Bei der Bewertung der Ergebnisse aus der Einzelzell-Analytik sollte man jedoch Vorsicht walten lassen. Vereinzelten Bakterien fehlen die Nachbarn, die sie in natürlichen Populationen haben. Das kann sich wiederum auf den Phänotyp auswirken. Außerdem ist das PDMS nicht völlig inert, es kann beispielsweise kleine Moleküle binden: So braucht man sich nicht wundern, wenn der Inhibitor in der Kulturflasche oder auf der Petrischale funktioniert, aber nicht im Chip-Experiment.

Wie ist denn nun die Nachfrage nach solchen Einzelzell-Chips? Kohlheyer: „Die Industrie ist noch vorsichtig. Dabei könnten wir im Chip die Individualität darstellen, aber auch die Homogenität erhalten, weil jede Starterzelle die gleichen Bedingungen hat. Ein Ziel für industrielle Anwendungen wäre beispielsweise, robustere Produktionsstämme zu züchten oder herauszufinden, welche Bedingungen im Fermenter man wie ändern müsste, um die Heterogenität in der Kultur möglichst gering zu halten.
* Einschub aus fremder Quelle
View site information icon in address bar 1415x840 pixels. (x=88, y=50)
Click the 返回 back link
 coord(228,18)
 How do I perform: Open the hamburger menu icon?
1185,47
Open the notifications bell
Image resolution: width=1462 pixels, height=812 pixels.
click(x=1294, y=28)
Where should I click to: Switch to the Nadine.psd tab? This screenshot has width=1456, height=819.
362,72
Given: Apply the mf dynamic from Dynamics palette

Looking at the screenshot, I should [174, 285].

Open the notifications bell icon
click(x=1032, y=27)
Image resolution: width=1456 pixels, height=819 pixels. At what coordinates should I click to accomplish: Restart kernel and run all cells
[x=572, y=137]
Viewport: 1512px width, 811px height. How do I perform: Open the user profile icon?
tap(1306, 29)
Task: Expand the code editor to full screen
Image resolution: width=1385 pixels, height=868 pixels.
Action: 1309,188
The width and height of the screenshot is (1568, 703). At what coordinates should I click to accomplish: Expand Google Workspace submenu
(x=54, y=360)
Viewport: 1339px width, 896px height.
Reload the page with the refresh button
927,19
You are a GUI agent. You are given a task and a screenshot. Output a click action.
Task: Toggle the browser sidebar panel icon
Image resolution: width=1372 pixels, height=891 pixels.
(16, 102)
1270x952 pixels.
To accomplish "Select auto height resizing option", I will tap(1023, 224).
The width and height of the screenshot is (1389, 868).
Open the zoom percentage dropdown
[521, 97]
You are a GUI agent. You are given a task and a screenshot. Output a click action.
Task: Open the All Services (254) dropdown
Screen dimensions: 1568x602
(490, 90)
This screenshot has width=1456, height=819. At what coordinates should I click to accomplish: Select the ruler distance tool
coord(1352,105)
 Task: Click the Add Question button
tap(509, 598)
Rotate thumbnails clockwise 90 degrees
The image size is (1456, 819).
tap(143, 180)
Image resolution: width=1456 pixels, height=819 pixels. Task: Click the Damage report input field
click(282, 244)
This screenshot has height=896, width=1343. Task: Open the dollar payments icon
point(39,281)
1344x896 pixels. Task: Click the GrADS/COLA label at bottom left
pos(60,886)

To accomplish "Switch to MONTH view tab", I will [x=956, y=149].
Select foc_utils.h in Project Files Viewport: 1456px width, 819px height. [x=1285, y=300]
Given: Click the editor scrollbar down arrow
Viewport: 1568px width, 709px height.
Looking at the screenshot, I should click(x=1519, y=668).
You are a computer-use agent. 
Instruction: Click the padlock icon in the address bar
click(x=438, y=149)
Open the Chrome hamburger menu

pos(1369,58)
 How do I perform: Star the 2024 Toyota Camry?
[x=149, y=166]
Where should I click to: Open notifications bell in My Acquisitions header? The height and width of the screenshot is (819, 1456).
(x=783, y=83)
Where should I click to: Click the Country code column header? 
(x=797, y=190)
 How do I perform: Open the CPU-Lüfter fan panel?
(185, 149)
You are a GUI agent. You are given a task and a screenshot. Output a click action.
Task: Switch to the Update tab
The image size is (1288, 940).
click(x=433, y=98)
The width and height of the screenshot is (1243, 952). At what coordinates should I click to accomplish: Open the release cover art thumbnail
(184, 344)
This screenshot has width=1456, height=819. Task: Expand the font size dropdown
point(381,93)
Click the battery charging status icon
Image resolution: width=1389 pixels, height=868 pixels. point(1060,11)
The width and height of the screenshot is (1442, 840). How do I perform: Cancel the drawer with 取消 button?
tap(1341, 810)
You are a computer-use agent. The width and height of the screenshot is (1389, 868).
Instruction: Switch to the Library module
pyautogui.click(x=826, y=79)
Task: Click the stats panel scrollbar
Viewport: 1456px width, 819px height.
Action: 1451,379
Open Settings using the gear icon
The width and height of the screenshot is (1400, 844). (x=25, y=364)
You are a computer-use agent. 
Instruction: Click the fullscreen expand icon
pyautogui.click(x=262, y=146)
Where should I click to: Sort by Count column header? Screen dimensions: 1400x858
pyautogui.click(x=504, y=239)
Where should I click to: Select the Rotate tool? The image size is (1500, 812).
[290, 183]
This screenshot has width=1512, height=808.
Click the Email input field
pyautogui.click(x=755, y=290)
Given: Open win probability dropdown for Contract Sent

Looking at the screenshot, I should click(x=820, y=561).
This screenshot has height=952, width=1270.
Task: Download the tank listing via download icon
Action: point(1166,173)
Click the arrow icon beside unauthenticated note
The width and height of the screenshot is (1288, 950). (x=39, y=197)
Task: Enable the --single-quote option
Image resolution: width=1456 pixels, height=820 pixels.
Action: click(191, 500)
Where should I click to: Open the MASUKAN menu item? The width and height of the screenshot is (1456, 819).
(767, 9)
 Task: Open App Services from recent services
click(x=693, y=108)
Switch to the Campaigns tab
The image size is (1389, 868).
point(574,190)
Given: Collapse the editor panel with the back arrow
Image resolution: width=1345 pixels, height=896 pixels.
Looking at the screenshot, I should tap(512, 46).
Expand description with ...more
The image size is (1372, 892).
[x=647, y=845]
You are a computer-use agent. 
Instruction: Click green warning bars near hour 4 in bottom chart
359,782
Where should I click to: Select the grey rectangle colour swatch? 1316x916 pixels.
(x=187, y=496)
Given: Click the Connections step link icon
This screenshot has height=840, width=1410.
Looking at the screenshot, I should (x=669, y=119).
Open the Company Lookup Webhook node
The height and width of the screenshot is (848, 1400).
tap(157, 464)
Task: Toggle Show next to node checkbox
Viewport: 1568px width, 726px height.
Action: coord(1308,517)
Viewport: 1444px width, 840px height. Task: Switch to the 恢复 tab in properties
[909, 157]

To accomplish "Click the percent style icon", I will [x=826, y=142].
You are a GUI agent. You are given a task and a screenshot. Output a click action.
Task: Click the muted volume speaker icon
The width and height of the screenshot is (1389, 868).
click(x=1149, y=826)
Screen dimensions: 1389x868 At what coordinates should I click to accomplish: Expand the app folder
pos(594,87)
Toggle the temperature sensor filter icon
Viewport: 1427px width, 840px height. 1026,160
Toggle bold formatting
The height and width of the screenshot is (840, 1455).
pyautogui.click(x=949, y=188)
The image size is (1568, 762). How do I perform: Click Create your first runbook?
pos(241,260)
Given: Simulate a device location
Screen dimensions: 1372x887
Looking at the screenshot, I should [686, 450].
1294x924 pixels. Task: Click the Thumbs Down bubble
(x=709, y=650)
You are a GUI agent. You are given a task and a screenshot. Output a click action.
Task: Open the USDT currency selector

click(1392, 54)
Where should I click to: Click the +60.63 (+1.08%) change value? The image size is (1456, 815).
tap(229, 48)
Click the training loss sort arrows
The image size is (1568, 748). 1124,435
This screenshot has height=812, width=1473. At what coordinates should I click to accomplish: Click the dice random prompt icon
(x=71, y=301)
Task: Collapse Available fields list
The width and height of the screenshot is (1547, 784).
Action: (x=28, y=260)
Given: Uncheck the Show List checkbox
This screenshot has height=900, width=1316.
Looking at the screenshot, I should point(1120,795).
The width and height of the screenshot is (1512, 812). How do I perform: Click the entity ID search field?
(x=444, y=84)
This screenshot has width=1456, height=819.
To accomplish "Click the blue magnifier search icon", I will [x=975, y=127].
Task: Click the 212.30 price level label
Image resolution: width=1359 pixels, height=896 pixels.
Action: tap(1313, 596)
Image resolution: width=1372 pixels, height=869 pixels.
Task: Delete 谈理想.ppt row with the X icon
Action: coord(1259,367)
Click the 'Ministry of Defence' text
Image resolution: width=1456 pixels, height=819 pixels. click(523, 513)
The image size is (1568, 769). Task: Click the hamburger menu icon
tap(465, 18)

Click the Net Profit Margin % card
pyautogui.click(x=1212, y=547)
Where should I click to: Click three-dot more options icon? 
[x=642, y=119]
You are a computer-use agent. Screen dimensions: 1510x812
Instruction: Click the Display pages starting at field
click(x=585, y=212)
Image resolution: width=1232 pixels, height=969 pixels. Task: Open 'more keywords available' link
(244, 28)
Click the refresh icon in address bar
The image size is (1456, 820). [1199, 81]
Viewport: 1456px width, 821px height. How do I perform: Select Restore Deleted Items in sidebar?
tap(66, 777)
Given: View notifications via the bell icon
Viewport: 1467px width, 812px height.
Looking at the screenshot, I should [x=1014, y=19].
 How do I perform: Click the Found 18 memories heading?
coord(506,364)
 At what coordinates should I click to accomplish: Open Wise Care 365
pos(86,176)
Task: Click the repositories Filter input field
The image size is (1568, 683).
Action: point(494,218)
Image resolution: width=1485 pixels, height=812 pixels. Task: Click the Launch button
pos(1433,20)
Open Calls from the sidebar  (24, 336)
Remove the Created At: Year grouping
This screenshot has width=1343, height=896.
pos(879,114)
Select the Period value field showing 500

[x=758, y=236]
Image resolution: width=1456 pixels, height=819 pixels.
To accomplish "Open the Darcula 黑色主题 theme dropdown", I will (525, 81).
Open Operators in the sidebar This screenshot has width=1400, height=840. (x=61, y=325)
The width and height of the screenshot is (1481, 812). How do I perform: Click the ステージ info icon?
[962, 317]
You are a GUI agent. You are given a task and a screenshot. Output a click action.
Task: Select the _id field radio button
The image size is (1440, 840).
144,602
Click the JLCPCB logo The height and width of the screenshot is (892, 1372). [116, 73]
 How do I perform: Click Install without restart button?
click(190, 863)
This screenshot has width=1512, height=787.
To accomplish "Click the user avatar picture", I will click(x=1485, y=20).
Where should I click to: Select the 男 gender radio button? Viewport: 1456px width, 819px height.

Auf Seiten der Forschung sehen wir deutlich mehr Interesse, etwa bei Molekularbiologen, die Mechanismen für Anpassung an Umweltstress und Überleben untersuchen und versuchen herauszufinden, was eine einzelne, etwas anders tickende Zelle für die Population bedeutet.“

Prominentes Thema, wenn es um Anpassung und Überleben geht, sind natürlich Antibiotika-Resistenzen. Eine Infektionskrankheit, die nach einer Therapie wieder aufflammt, muss aber nicht unbedingt von genetisch resistenten Bakterien verursacht werden, sondern kann von Organismen hervorgerufen werden, welche die Therapie schlicht verschlafen haben und erst danach aktiv wurden. Solche Zellen heißen Persister. Die temporäre Unempfindlichkeit gegenüber gleich mehreren Antibiotika-Typen zeichnet sie aus. Schätzungsweise jede zehntausendste bis millionste Zelle einer Kolonie ist ein Persister. Weil diese Zelle sich genetisch aber nicht von den empfindlichen Zellen unterscheidet, führen Experimente an Populationen nicht weit. Kohlheyer ist überzeugt, dass Einzelzell-Experimente helfen können herauszufinden, warum Bakterien zu Persistern werden.